ИЗВЛЕЧЁННЫЙ ТЕКСТ:
С.К.: Чем объяснялся выбор соцреализма, на тот момент уже проклятого всеми стиля?

Мы сами для себя придумали условный "социальный заказ"

А.В.: Соцреализм на тот момент был уже своего рода профанной зоной, и мы решили ее актуализировать. В итоге, когда мы начали развивать тему дальше, оказалось, что на этом языке разговаривать со зрителем можно. Поэтому следующим нашим большим проектом стали "Картины на заказ", когда мы сами для себя придумали условный "социальный заказ", хотя на самом деле подобных заказов тогда не существовало. Но мы себе его придумали и попытались исполнить в манере соцреализма.

С. К.: На тот момент вы могли себе представить масштабы своей художественной провокации?

А.В.: Нет, конечно! Мы начали в 1994 году, а первую маленькую картинку у нас купили лишь в 2000-м, тогда как настоящая "карьера" началась лишь в 2000-х. Все, что мы вначале показывали, воспринималось очень неоднозначно.

Работа Александра Виноградова и Владимира Дубосарского "Энди Уорхол" из проекта Венецианской биеннале Danger Museum, 2009

С.К.: Я хотела спросить тебя о реакции публики, ведь поначалу она все это должна была бы воспринимать как минимум с недоумением.

До сих пор появляются чудаки, пытающиеся что-то рисовать

А.В.: Реакция была очень разной. Единственно, что нас тогда воодушевляло и поддерживало, – это круг московских концептуалистов. Первую большую выставку нам сделала куратор Лена Романова с художником и куратором Колей Понитковым, о ней даже гуру концептуалистов, художник, теоретик искусства, поэт и писатель Андрей Монастырский отозвался очень положительно. До этого мы свои работы показали Марату Гельману. Там были холсты в 3х4 метра, 4х2, словом, большие работы. Марат все очень внимательно посмотрел и в финале сказал: "Что-нибудь появится новенькое – приглашайте". При этом его собственная галерея находилась уже в нашей бывшей мастерской. Лена же Романова, напротив, нас поддержала, но в финале проекта все равно ничего существенного не произошло, нас упорно не покупали. Только в районе 2000-х в мире в принципе появился интерес к живописи. Ведь до сих пор появляются чудаки, пытающиеся что-то рисовать и при этом оправдывать свое занятие. Благодаря этому вдруг вспыхнувшему интересу куратору Виктору Мизиано от журнала Flash Art пришел запрос: кто у вас в стране занимается живописью? Тот позвонил нам с Дубосарским (с тех пор мы считаем его своим крестным отцом), Анатолий Осмоловский написал текст-комментарий, и мы получили свой долгожданный разворот в столь солидном издании. С тех пор нас заметили, начали приглашать, появились первые контракты с галеристами. И покатило – Венецианская биеннале (куратором был Мизиано, проект назывался "Возвращение художника", вместе с нами выставлялись Валерий Кошляков и Константин Звездочетов), первая Биеннале в Валенсии, потом в Сан-Паулу…

С.К.: Можно ли этот период определить как момент появления образа "тотального художника", который вы придумали для себя? Он отчасти беспринципен, легко меняет материал сообразно заказу заказчика, требованиям времени и так далее?

ЗАДАНИЕ 1:
Ответьте по интервью:
(а) В каком году, по словам А.В., у них купили первую маленькую картинку?
(б) Как назывался проект на Венецианской биеннале, куратором которого был Мизиано?
(в) Что сказал Марат Гельман после просмотра работ?
ЗАДАНИЕ 2:
Верните из интервью отрывок от «С. К.: На тот» до «минимум с недоумением.» включительно, без изменений.
Отвечайте, опираясь только на интервью.

ФРАГМЕНТЫ ЗАПИСЕЙ:
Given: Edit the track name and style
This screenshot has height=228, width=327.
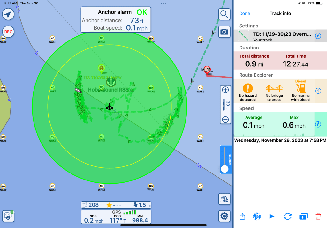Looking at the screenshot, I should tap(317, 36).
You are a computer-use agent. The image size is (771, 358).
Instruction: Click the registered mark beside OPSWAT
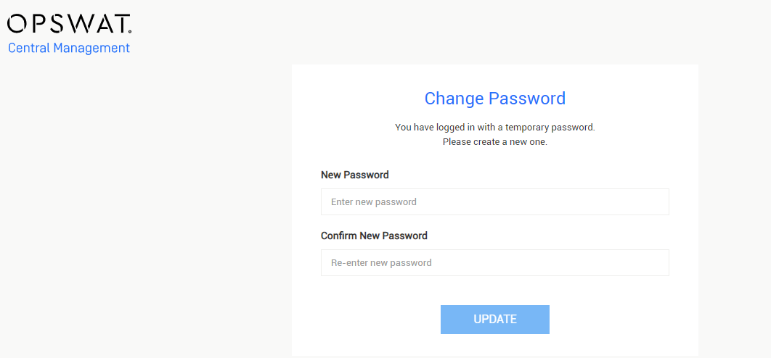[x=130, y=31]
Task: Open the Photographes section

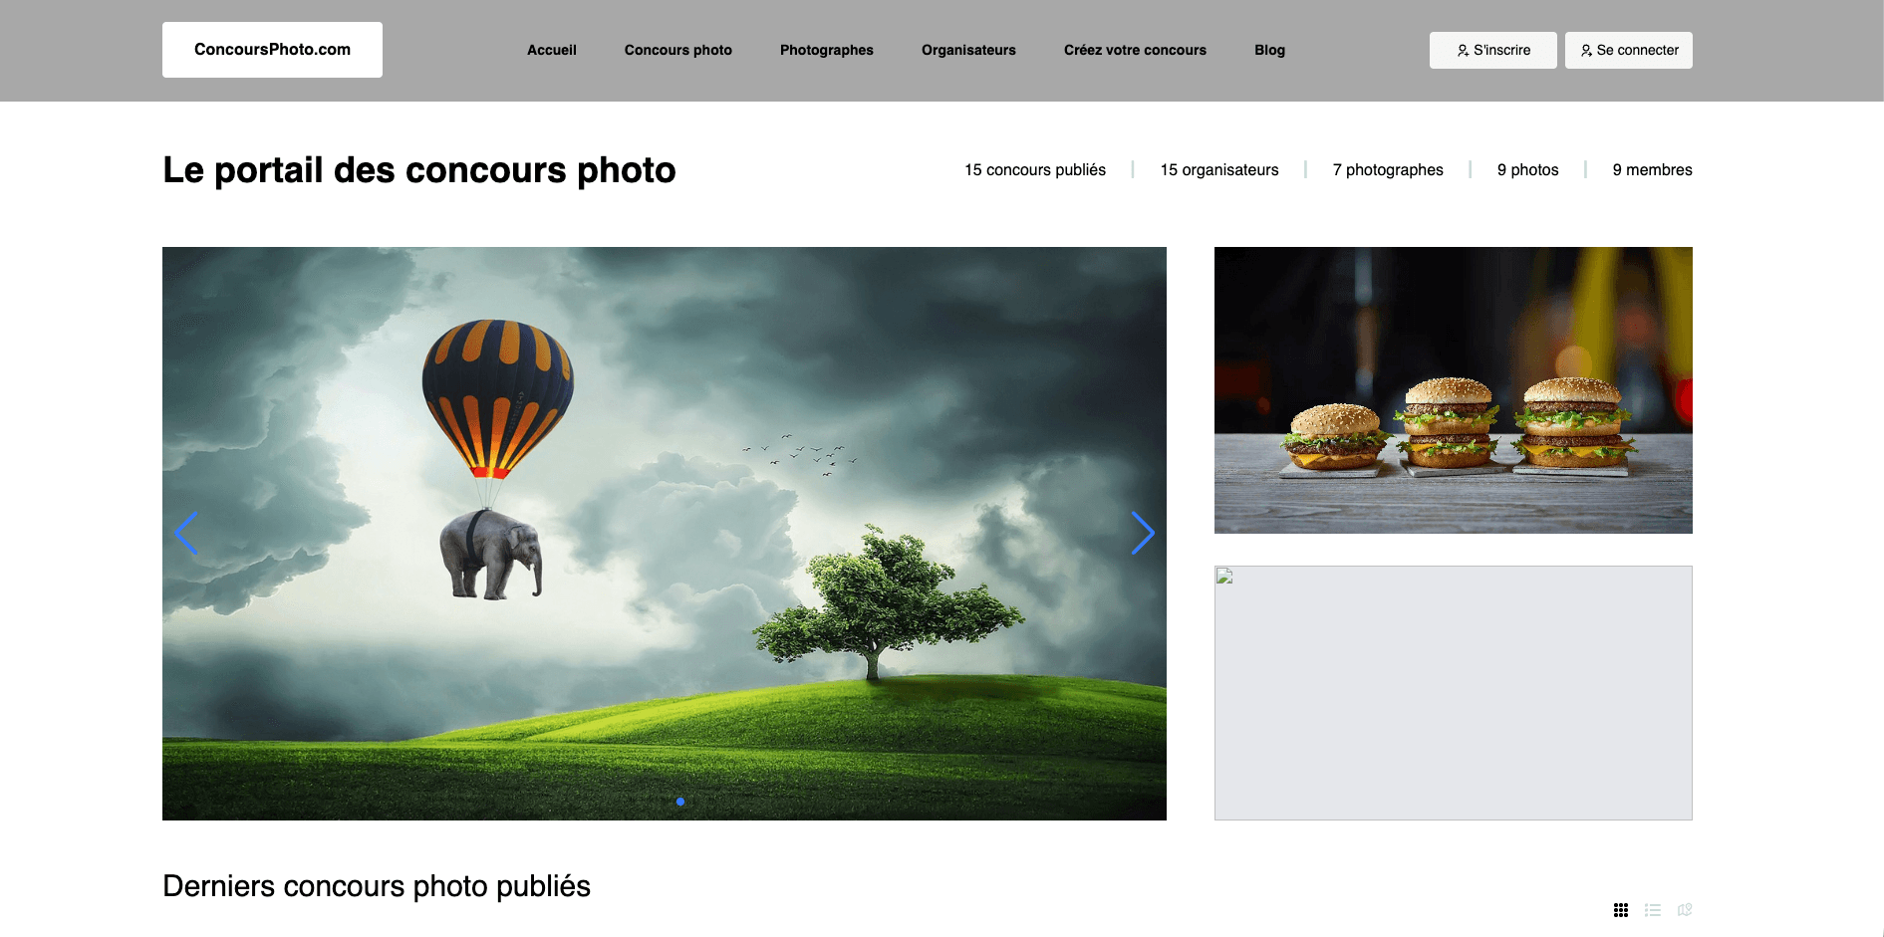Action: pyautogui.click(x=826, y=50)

* * *

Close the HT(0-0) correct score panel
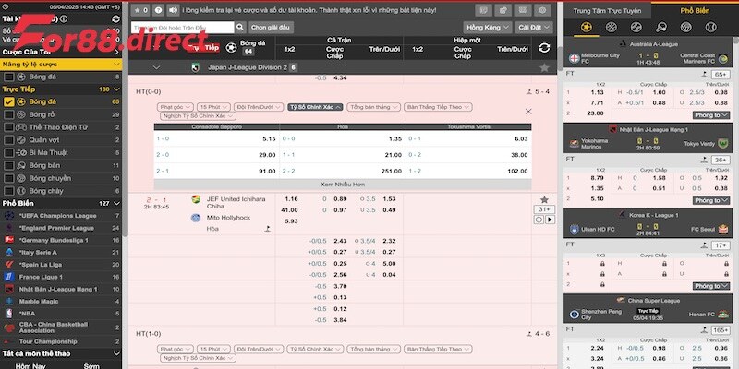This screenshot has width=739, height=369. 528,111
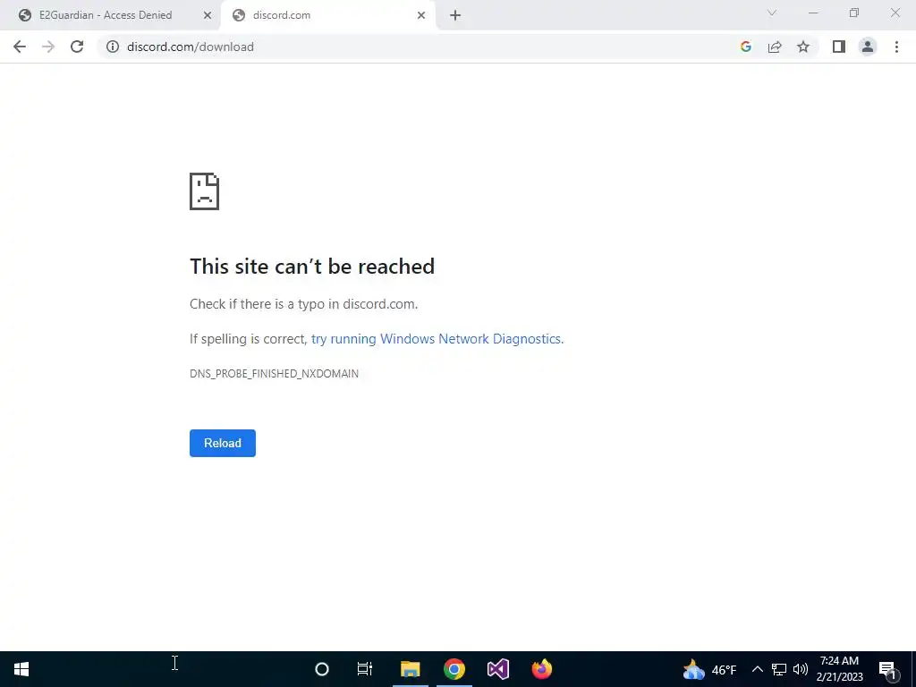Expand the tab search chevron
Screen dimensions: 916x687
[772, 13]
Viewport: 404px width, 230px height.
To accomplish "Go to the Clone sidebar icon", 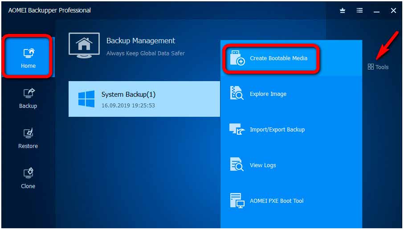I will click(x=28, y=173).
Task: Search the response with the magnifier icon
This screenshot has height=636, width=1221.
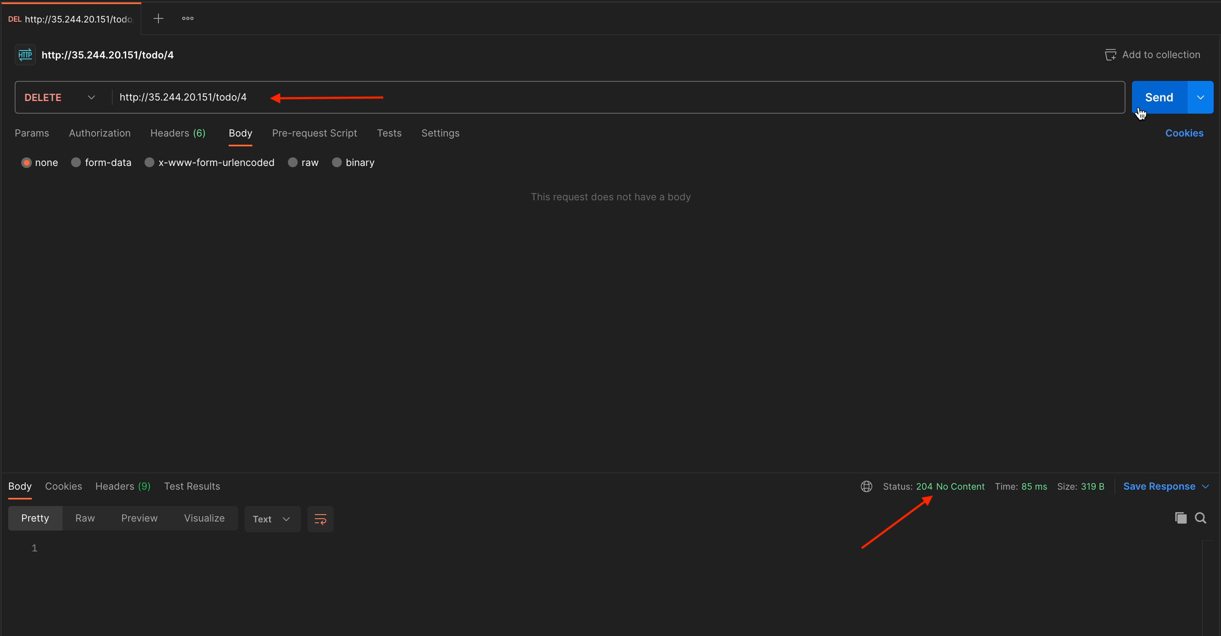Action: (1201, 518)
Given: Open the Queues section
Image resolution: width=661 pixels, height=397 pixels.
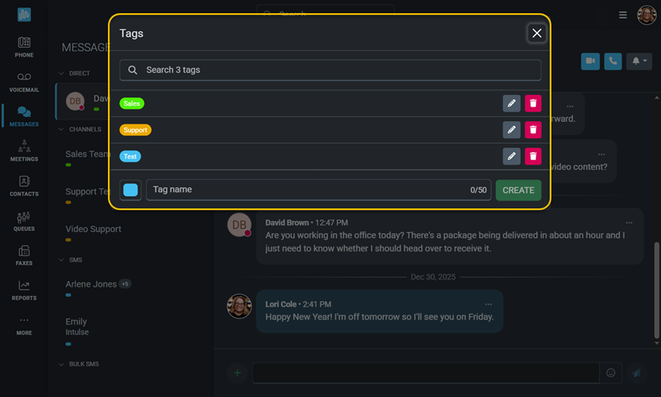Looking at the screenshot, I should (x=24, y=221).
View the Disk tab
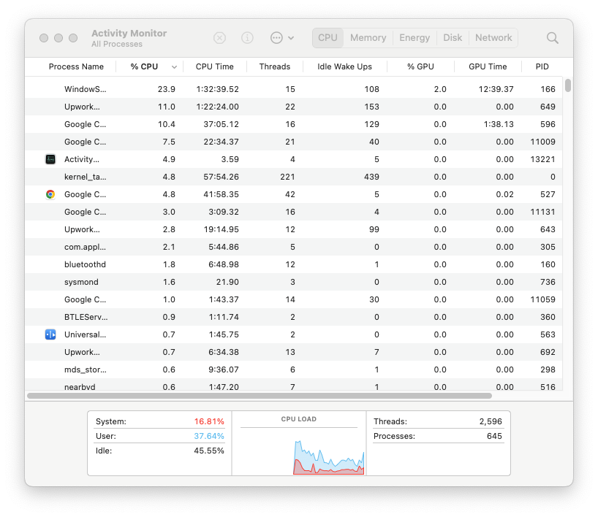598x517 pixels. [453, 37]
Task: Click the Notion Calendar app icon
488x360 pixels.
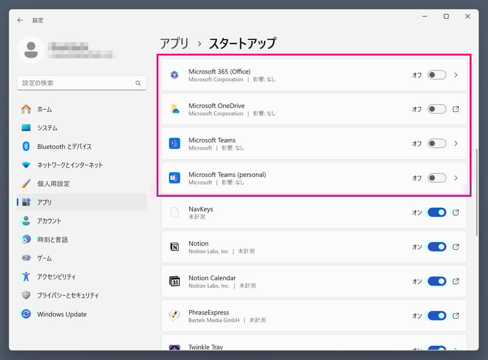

ОТВЕТ 1:
(а) В 2000 году.
(б) «Возвращение художника».
(в) «Что-нибудь появится новенькое – приглашайте».

ОТВЕТ 2:
С. К.: На тот момент вы могли себе представить масштабы своей художественной провокации?

А.В.: Нет, конечно! Мы начали в 1994 году, а первую маленькую картинку у нас купили лишь в 2000-м, тогда как настоящая "карьера" началась лишь в 2000-х. Все, что мы вначале показывали, воспринималось очень неоднозначно.

Работа Александра Виноградова и Владимира Дубосарского "Энди Уорхол" из проекта Венецианской биеннале Danger Museum, 2009

С.К.: Я хотела спросить тебя о реакции публики, ведь поначалу она все это должна была бы воспринимать как минимум с недоумением.